Manufacturers shipping their products experience damaged freight due to several factors. Most typically, goods are dropped while being moved by a forklift. The most common reason that a forklift mishandles items is due to operator inexperience and lack of training. In the United States and other countries, workers must be 18 years or older to operate a forklift. Employers are required to train and certify their forklift operators properly. Many times, due to staff shortages and time constraints, operators receive minimal training or none at all.
Container damage
Containerization of freight, also known generally as ISO containers or shipping containers, are used to ship cargo across the ocean from one country to another. It is estimated that 90% of non-bulk freight is shipped in containers. The goods inside a container can be damaged when they are dropped at various stages of transport. Loading at the customer site, loading/unloading at the ocean port, and road transportation to and from the ocean port are situations where a container may be dropped. Dropping of a container at the ocean port is caused by several factors such as poor handling by the heavy-lift crane operator or malfunction of the heavy-lift equipment. Other factors leading to dropped containers are when a container is over the weight limit or if the cargo inside is not evenly distributed within the container. When a container is being transported by road or rail, the damage will occur along with accidents on the road or rail due to adverse weather conditions or driver/conductor error.

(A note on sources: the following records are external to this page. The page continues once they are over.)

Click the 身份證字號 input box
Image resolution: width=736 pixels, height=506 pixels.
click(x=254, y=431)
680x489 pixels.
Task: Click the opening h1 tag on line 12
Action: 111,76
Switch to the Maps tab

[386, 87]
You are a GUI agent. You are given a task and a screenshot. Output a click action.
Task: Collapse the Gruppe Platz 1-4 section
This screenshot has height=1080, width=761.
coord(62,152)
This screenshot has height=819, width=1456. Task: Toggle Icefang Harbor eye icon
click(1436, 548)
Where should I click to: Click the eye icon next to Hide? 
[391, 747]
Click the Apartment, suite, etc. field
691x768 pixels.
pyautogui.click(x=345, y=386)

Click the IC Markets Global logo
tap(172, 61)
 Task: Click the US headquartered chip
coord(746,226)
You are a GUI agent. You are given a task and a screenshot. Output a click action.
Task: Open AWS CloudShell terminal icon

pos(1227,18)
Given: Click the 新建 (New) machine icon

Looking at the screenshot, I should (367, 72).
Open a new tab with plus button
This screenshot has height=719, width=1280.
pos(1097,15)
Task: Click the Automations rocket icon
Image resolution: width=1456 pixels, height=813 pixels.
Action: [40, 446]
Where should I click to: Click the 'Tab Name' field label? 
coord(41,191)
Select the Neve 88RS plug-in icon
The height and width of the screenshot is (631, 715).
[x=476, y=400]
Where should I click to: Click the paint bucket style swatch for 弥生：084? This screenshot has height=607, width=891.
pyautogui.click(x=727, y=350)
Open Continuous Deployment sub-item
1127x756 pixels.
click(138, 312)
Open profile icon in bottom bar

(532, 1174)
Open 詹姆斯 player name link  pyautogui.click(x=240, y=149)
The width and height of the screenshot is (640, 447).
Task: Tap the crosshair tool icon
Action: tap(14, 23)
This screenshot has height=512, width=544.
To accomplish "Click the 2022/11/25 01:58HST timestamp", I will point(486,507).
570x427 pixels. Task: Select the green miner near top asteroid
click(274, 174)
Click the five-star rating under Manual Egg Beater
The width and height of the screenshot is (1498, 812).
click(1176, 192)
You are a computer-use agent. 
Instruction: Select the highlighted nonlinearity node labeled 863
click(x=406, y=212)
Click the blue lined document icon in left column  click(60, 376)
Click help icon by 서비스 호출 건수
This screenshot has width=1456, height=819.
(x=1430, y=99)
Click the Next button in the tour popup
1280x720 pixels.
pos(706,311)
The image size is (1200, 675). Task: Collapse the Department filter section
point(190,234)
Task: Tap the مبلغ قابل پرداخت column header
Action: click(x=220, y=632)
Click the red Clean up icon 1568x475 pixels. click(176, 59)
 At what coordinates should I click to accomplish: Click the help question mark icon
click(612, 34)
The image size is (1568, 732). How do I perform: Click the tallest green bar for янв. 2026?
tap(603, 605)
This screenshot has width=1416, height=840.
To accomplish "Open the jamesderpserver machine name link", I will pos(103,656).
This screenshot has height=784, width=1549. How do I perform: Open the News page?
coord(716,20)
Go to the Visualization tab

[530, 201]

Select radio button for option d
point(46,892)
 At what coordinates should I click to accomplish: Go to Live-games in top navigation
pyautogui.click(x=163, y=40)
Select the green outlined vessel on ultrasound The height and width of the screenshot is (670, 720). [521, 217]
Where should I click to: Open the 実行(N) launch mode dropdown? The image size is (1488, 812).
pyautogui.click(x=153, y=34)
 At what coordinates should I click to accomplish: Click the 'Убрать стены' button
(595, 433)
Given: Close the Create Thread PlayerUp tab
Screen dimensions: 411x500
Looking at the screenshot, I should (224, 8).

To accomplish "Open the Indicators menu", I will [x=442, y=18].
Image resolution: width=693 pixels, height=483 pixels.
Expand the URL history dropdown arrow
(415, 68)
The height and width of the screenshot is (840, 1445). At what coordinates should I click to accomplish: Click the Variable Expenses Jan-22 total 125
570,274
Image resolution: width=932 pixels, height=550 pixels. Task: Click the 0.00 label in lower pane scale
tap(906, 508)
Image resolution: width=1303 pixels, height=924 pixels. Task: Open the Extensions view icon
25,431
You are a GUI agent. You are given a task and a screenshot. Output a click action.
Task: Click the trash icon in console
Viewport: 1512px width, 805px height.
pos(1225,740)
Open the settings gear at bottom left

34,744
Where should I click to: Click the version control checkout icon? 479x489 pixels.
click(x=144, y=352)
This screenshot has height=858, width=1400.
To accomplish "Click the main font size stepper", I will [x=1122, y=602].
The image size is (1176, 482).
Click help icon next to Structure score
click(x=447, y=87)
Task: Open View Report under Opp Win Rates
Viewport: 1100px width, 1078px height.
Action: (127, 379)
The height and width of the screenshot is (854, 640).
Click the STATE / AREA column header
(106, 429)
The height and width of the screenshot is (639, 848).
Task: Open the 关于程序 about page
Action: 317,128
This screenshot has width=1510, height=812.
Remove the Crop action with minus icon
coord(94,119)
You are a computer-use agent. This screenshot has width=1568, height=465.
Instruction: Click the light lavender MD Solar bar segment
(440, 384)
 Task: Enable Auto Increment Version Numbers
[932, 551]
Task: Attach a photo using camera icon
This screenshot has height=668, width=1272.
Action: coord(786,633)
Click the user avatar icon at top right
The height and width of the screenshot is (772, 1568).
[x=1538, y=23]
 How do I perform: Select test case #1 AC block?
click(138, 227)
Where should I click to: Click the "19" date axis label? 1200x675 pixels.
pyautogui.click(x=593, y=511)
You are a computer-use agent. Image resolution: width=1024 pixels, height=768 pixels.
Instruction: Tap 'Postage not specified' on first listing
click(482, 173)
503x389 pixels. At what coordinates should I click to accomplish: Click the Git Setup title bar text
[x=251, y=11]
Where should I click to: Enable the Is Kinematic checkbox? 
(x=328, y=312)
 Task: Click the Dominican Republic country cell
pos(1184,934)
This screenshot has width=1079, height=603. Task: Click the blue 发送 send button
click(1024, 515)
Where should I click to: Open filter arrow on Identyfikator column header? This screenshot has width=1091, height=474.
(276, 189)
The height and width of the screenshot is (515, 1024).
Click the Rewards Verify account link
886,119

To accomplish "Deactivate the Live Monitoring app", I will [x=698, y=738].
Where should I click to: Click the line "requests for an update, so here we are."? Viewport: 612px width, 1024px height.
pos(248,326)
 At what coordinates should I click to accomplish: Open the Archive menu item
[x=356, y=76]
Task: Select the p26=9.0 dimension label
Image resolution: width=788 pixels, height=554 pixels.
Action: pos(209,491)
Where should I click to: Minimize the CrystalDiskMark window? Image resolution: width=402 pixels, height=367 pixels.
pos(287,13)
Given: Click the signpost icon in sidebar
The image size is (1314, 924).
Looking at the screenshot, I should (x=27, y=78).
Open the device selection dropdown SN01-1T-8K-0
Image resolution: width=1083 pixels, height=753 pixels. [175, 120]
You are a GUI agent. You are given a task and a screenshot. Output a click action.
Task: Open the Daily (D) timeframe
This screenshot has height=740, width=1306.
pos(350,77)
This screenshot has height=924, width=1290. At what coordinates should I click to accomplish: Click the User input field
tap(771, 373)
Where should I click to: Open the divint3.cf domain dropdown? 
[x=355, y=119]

According to UK P&I Club, an insurance business serving ocean freight carriers, insurance claims due to physical damage are 28% of the incidents they receive. Other types include; claims related to refrigeration (reefer) malfunction (15%), lost containers overboard the vessel (11%), and moisture damage (9%) among others.
Freight carriers protect themselves from the cost of damage claims by paying for an insurance policy. There are two basic levels of freight insurance; Carrier liability Insurance and Freight Insurance (sometimes also known as cargo insurance or goods in transit insurance). Carrier liability insurance is a basic level of protection that automatically covers any shipment. The class of products defines the value of insurance coverage, and most often, the amount of the coverage will not exceed the value of the goods. With carrier liability insurance, a claim must be made within nine months of the delivery, and the delivery receipt must include a notice that damage has occurred. In this instance, the carrier has 30 days to acknowledge the claim, and a response is required within 120 days. Freight insurance is a higher level of protection and covers a specific amount defined value by the shipper before the shipment takes place. A mandated 30-day claim process is much faster than Carrier Liability Insurance, and you will not need to verify that the carrier was at fault.
Simplify the insurance claim process
The use of data loggers is a conventional method to monitor shipments for excessive impacts that cause damage. These devices will measure the extent of impacts and define thresholds at which the transported goods will become damaged. Impact recorders will help identify specific GPS locations in the transportation chain where damage occurs. These devices will determine who had custody of the goods when they were damaged and will define who are the responsible parties. Using impact recorders with GPS tracking functionality will simplify the insurance claim process and will mean less time administering claims when they happen.